Before you throw down on a brand new car, you test drive the thing. You walk around it. You sit inside. You grip the steering wheel, get you look at the mirrors, you muck around with the stereo, you take the thing on a windy road, floor it on a straight away…
You get a sense for how everything… fits.
Makes sense, after all, a car’s cost warrants this level of scrutiny, this need for assurance prior to making that commitment—one that’s not just financial, but personal. Well, an MBA program will likely end up costing much much more than an automobile. And while it’s not quiiiiite the same thing, a test drive can be hugely beneficial.

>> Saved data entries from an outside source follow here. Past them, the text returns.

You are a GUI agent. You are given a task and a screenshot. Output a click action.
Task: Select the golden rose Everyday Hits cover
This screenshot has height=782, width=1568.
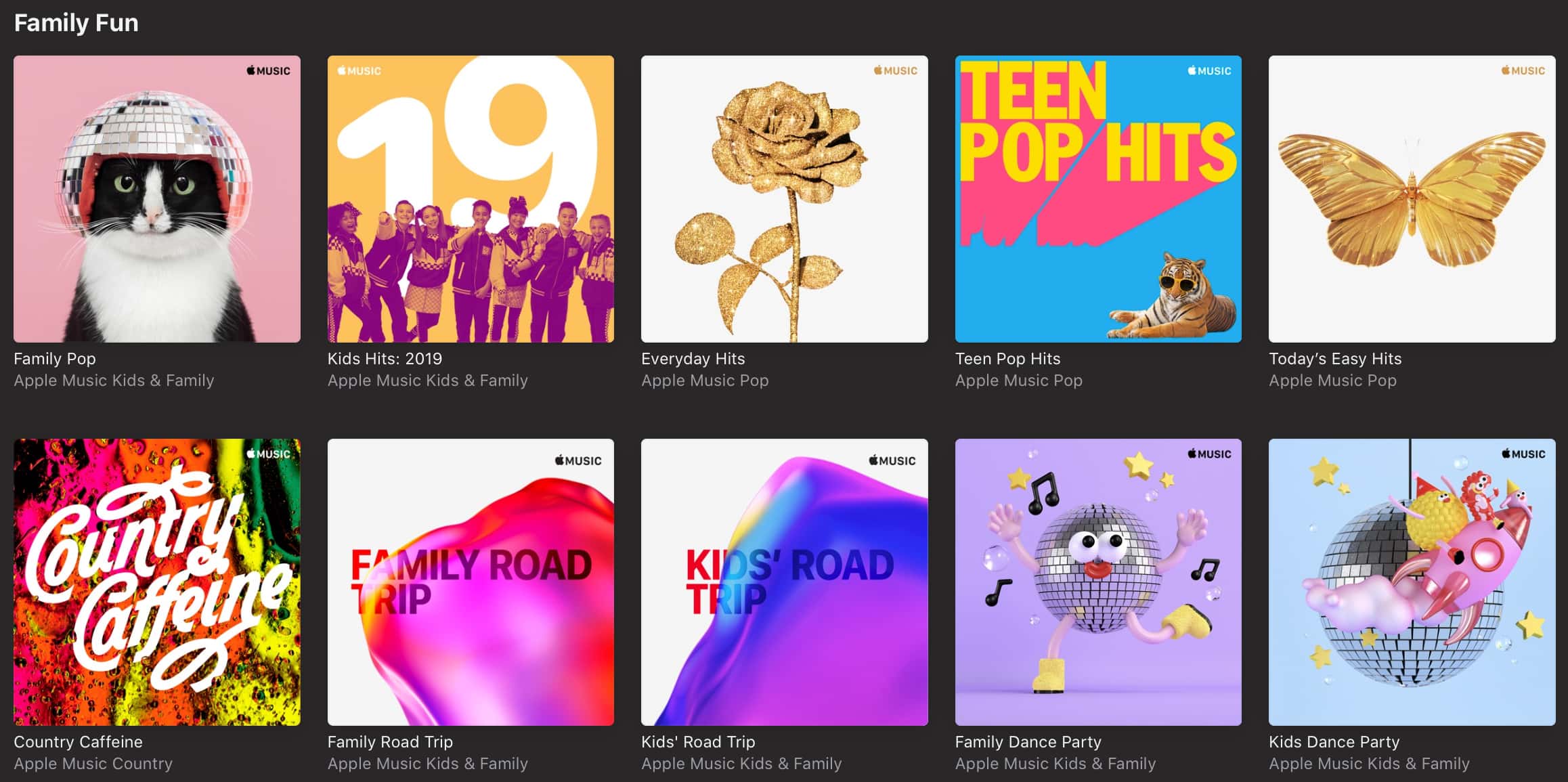tap(784, 199)
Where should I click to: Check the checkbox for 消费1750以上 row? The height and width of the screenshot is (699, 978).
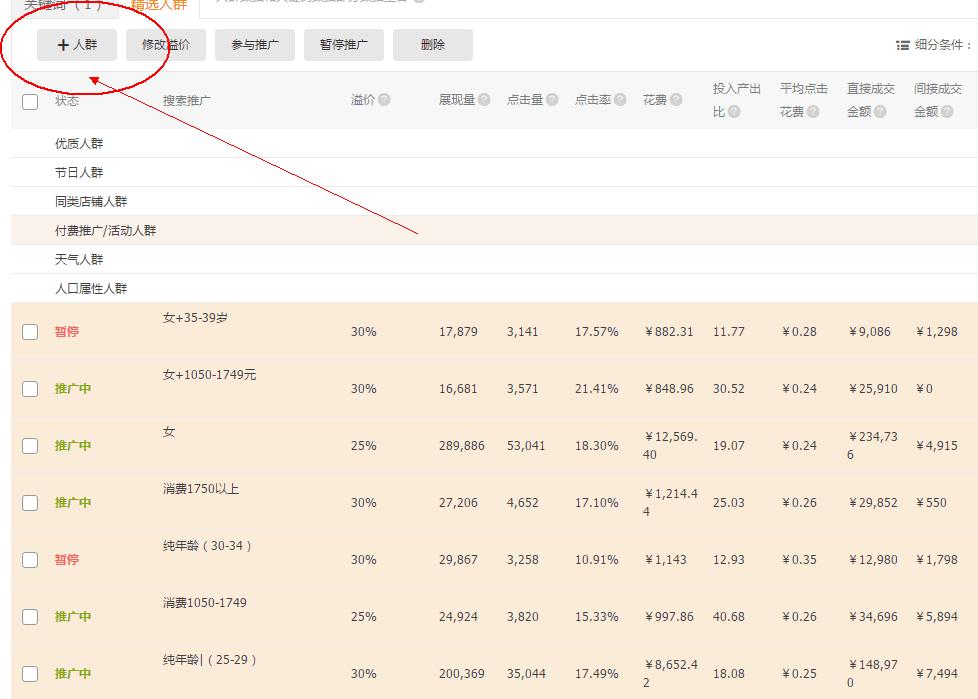pos(30,502)
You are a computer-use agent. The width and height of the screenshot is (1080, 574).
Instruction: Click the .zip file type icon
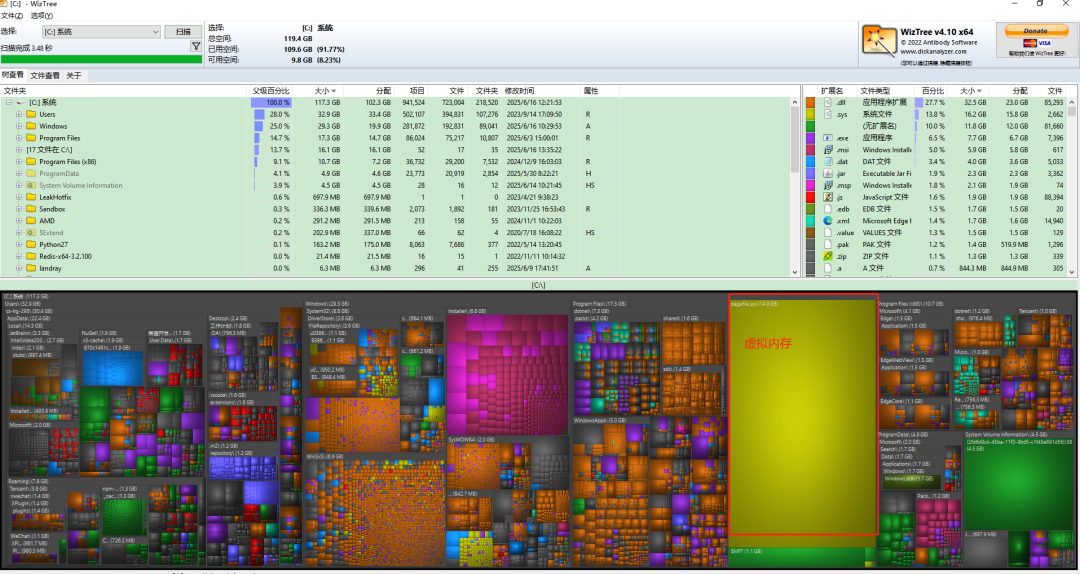click(827, 256)
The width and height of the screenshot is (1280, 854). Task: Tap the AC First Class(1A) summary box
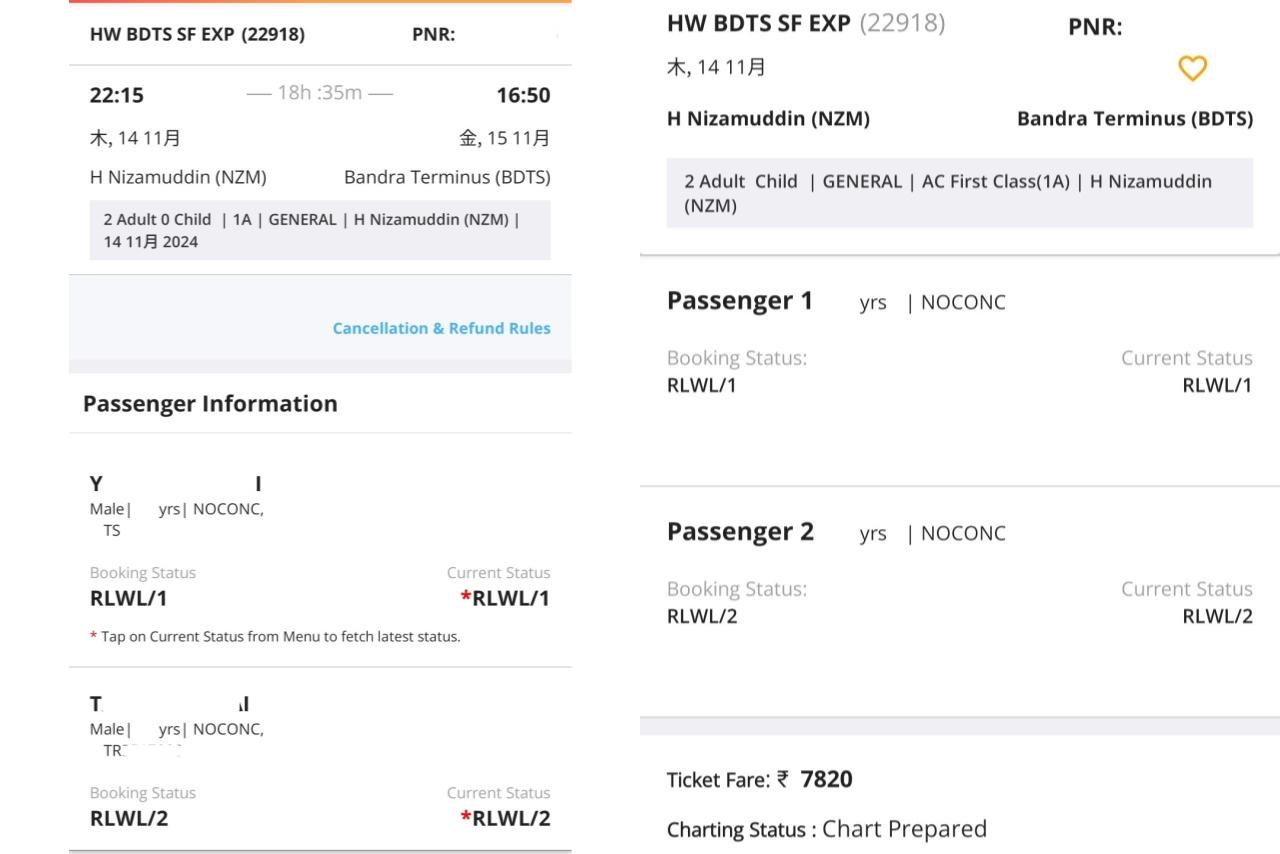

Right now (summertime) might be a great chance to visit many of the schools before Round 1 deadlines. Besides the obvious advantage of actually seeing the place and getting a feel for it (love or hate, equally important), there are many other advantages:
1. Deciding if your sixth and seventh and eight choice school are worth applying to. Sure, your sights are set on Harvard… but guess what, everyone’s sights are set on Harvard. Big class, maybe, but everyone under the sun wants it, so no matter how amazing you are, respect the numbers! You might find that you actually prefer Tepper or Fuqua, or University of Louisiana, or wherever…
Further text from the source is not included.